Power & Market

Shower Heads Likely Going to Supreme Court

Shower head

The first article in Jeffrey Tucker’s Bourbon for Breakfast is “The Bureaucrat in Your Shower” from 2006. Although I worked side-by-side with Jeffrey at the Mises Institute, I had no idea American showers had become, in President Trump’s terms, “weak” until a glorious cascade of water came from a shower head in Salamanca, Spain.

Tucker starts his piece about Al Dietemann, head of conservation for the Seattle Water Board. Dietemann ordered some shower heads from Zoe Industries Manufacturing and sent them to BR Laboratories in Huntington, California. Armed with data, Dietemann reported Zoe to the feds, accusing Zoe of “blatant violations of environmental protection laws.”

“Now the heat is on. What’s the big deal? What critical matter of American public life is at stake? It’s all about water flow and gallons per minute,” Tucker wrote.

It turns out, Donald J. Trump has been wondering what the big deal is for a long time because his gorgeous blond locks are at stake. “In my case, I would like to take a nice shower to take care of my beautiful hair. For 15 minutes until it gets wet. Drip, drip, drip. Ridiculous,” Trump said Wednesday in the Oval Office as he signed the directive. “What you do is you end up washing your hands five times longer, so it’s the same water. And we’re going to open it up so that people can live.”

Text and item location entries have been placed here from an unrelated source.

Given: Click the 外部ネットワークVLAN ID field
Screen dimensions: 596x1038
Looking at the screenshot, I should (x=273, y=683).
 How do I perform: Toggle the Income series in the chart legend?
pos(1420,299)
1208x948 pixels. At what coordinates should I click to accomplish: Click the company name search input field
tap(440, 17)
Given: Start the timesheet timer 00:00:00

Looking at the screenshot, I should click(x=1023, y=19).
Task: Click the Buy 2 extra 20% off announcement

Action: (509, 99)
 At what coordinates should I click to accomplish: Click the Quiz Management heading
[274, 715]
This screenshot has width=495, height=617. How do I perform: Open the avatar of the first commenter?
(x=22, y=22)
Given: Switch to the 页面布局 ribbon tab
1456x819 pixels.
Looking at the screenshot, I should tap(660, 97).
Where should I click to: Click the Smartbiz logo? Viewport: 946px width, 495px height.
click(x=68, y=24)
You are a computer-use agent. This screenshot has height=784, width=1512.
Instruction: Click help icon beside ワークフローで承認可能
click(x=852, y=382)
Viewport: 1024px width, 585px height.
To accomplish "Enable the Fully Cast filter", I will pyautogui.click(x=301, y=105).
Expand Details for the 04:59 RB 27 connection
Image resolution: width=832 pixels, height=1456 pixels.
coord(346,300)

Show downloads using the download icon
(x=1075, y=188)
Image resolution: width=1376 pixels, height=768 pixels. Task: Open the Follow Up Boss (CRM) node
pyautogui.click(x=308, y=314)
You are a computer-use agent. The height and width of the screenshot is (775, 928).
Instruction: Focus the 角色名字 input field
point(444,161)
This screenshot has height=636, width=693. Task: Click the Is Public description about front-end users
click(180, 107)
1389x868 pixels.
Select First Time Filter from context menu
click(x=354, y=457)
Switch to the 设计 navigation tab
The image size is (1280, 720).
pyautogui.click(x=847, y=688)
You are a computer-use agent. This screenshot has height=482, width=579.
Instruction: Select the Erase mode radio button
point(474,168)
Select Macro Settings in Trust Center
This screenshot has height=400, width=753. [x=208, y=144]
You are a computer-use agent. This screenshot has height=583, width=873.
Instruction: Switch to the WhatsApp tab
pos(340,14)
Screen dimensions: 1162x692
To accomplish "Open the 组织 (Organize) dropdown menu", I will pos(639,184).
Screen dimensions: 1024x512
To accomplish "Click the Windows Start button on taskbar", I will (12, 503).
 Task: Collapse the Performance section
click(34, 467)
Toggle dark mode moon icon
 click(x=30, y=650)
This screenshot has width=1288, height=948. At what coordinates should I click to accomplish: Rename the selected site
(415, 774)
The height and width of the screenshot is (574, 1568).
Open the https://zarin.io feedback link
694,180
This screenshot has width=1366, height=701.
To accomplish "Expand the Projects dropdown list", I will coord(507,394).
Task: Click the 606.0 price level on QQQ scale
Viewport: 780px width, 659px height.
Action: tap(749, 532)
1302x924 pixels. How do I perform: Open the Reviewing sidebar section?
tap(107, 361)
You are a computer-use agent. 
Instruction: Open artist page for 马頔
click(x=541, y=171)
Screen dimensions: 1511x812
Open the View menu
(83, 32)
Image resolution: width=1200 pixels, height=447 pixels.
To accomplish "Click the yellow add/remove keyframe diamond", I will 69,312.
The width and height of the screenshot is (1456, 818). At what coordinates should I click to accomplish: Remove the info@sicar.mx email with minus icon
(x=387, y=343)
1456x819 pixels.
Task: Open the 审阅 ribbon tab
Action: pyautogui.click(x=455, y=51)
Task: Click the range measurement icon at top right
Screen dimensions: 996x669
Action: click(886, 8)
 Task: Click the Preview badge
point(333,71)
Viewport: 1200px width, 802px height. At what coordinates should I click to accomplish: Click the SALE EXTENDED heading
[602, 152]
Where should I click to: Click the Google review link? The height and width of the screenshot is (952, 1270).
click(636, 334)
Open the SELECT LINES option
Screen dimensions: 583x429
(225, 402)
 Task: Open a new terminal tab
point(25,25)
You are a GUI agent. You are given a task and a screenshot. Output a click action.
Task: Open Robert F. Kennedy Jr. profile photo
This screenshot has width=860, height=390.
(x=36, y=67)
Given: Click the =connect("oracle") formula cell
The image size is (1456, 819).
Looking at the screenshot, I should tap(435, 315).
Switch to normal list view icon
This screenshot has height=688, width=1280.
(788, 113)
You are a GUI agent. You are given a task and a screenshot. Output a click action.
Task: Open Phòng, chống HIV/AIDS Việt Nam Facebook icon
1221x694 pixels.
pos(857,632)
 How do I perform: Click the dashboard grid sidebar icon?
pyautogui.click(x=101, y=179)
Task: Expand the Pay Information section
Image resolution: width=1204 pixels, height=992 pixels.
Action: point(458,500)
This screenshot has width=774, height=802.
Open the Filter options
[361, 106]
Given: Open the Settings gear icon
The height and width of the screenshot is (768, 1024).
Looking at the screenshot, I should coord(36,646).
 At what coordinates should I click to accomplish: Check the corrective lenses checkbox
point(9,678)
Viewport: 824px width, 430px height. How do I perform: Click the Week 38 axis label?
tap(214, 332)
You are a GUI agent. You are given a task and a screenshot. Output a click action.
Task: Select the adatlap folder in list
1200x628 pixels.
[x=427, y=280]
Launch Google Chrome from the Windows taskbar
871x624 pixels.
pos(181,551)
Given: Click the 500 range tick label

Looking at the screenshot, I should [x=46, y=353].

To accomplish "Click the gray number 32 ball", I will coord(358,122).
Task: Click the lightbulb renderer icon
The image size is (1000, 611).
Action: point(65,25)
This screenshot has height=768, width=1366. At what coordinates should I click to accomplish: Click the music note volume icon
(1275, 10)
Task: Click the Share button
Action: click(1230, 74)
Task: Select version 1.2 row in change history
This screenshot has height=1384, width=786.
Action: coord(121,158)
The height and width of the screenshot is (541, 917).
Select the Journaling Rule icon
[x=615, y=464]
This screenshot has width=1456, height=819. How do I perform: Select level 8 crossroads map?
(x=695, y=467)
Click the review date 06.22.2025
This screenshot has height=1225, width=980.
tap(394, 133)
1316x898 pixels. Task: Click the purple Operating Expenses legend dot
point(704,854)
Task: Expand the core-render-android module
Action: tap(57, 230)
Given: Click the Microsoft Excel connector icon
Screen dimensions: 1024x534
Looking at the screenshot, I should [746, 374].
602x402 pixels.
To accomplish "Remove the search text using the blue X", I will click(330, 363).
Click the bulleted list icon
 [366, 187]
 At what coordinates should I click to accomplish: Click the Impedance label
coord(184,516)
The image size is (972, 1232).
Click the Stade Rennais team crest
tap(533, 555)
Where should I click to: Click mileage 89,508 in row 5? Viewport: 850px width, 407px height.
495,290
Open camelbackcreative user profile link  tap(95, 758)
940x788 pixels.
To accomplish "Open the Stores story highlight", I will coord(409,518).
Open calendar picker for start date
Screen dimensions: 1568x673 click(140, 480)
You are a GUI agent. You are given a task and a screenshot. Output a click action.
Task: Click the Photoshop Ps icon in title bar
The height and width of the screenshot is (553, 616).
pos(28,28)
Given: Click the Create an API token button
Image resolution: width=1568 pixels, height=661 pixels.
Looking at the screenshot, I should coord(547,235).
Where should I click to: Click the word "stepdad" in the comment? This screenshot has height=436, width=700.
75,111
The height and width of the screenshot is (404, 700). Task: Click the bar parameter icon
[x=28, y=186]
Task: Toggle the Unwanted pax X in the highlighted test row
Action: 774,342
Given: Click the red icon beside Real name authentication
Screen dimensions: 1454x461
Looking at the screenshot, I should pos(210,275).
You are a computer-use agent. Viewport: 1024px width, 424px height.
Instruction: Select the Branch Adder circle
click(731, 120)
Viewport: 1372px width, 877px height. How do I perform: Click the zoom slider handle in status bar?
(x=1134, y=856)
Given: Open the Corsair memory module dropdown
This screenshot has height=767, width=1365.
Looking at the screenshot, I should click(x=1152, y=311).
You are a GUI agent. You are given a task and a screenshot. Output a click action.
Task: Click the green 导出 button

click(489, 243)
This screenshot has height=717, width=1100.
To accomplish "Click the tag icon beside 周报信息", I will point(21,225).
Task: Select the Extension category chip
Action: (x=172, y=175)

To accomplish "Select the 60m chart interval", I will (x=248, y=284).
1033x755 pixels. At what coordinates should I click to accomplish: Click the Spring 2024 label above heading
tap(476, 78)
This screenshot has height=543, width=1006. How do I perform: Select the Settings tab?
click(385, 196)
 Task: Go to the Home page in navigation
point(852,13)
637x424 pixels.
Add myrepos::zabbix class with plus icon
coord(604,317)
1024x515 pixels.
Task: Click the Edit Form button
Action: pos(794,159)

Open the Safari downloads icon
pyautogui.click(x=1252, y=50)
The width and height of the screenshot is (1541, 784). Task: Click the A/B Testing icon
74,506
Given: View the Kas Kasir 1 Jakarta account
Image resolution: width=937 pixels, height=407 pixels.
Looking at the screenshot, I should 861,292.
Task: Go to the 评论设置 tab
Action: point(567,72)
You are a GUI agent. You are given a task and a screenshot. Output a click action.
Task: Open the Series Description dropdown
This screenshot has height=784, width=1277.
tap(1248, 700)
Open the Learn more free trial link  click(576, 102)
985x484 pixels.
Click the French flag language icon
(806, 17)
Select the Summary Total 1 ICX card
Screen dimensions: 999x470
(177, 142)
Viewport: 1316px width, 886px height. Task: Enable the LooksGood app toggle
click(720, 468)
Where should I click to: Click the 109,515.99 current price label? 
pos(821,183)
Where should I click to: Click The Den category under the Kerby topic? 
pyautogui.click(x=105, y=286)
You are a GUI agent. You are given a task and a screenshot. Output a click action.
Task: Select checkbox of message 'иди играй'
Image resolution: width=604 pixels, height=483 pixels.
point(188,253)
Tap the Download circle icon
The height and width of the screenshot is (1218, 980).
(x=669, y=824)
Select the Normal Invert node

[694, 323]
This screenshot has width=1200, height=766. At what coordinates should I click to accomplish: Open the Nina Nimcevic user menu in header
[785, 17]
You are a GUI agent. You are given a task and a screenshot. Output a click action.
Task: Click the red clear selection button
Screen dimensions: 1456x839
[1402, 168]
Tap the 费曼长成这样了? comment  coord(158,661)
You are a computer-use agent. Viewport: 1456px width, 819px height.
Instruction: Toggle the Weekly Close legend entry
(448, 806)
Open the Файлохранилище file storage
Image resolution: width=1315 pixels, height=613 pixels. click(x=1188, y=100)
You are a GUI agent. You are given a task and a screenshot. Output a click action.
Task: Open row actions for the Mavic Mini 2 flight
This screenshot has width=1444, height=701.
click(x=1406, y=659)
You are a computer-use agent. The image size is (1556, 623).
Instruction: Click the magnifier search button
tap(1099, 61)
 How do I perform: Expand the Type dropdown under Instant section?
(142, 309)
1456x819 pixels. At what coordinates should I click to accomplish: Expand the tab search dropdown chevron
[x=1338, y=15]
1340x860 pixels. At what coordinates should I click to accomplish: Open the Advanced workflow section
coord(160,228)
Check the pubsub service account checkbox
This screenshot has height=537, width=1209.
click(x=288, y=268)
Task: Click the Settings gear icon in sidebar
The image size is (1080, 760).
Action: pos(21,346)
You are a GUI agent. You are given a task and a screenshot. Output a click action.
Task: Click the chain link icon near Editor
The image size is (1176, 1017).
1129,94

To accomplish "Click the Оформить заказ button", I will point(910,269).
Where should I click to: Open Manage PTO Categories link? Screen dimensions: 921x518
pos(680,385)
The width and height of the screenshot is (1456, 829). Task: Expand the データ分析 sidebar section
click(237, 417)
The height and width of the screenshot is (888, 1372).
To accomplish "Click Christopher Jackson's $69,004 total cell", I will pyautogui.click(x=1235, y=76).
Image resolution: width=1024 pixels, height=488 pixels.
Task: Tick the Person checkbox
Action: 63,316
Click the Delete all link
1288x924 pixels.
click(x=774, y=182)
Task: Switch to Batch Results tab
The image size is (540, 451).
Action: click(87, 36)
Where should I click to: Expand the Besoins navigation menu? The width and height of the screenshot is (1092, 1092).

The Executive Order is titled “Maintaining Acceptable Water Pressure in Showerheads.” Trump blames presidents Obama and Biden for America’s weak showers, but it is The Federal Energy Policy Act of 1992 which mandates that “all faucet fixtures manufactured in the United States restrict maximum water flow at or below 2.5 gallons per minute (gpm) at 80 pounds per square inch (psi) of water pressure or 2.2 gpm at 60 psi.” 

Zoe Industries had put three heads together as a work around the edict.

Tucker, wrote with his trademark exuberance about Zoe,

They are not water anarchists; we aren’t talking about shower-reg secessionists here. But the company did insightfully observe that the restriction applies on a per-shower-head basis. 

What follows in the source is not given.